Extracto de página:
━━━━━━━━━━━━━━━━━━━━

Una creencia profundamente arraigada en el sentido común de nuestra conciencia política es la que establece una equivalencia definitiva entre democracia y elección de cargos públicos. El vínculo es lo suficientemente sólido como para que, en ausencia de elecciones reales, tachemos al régimen en cuestión de “autoritario” o “no democrático”. La calidad de una democracia está íntimamente relacionada con la posibilidad de elegir y ser elegido como representante para los diferentes puestos de responsabilidad colectiva, algo que hacemos extensible a cualquier tipo de institución u organización.

Pero esto no siempre fue así, o al menos no de la forma en la que lo entendemos hoy día. Es más: la asociación entre elección de cargos públicos y democracia es algo bastante reciente. Se trata en realidad del resultado de un proceso que comienza con el ciclo de las revoluciones atlánticas, continúa con la consolidación de los sistemas representativos y culmina con la apertura de estos sistemas, en origen censitarios, a una participación política formalmente universal, gracias a los movimientos democráticos de los siglos XIX y XX. En otras palabras, desde la invención de la democracia en la Grecia antigua hasta el siglo XVIII, la idea de democracia no estuvo vinculada, al menos no exclusivamente, a las de elección y representación política.

            El sorteo como herramienta de selección de cargos públicos es un asunto que actualmente ha vuelto a ser objeto de discusión como una forma de reforzar la dimensión participativa en los procesos de tomas de decisiones e insuflar mayor grado de legitimidad y eficacia a las actuales democracias. La producción bibliográfica es notable. Pero no se trata sólo de un asunto académico. Quizás lo más interesante del fenómeno apunta hacia un conjunto de experiencias que transitan, desde unas con mayor grado de oficialidad (la Convención Ciudadana por el Clima en Francia o en el Reino Unido, la propuesta de Emmanuel Macron sobre la constitución de un organismo sorteado que supervisase al presidente de la República, el grupo de trabajo “El futuro de las instituciones” creado y dirigido en 2015 por el presidente de la Asamblea Nacional Francesa, el sorteo de candidatos al Legislativo por parte de Morena en México), a las más informales (su uso en las movilizaciones de la plaza Syntagma en Grecia y durante el 15-M en España). Más allá de sus logros concretos, las discusiones académicas y las experiencias prácticas han puesto sobre la mesa una cuestión fundamental: que existe una pluralidad de formas de selección de cargos públicos y que, lejos de lo que pensábamos, cada una de ellas conlleva una serie de ventajas e inconvenientes cuando las pensamos en relación con la idea de democracia.

━━━━━━━━━━━━━━━━━━━━

Segmento de datos:
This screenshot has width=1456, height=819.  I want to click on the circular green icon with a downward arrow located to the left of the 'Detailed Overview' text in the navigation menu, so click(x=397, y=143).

━━━━━━━━━━━━━━━━━━━━

Ejercicio escrito: Extraiga del texto sobre la democracia y la elección de cargos públicos el pasaje que va entre "Una creencia profundamente" y "institución u organización.", ambos incluidos, sin alterar una sola palabra.

Respuesta al ejercicio:
Una creencia profundamente arraigada en el sentido común de nuestra conciencia política es la que establece una equivalencia definitiva entre democracia y elección de cargos públicos. El vínculo es lo suficientemente sólido como para que, en ausencia de elecciones reales, tachemos al régimen en cuestión de “autoritario” o “no democrático”. La calidad de una democracia está íntimamente relacionada con la posibilidad de elegir y ser elegido como representante para los diferentes puestos de responsabilidad colectiva, algo que hacemos extensible a cualquier tipo de institución u organización.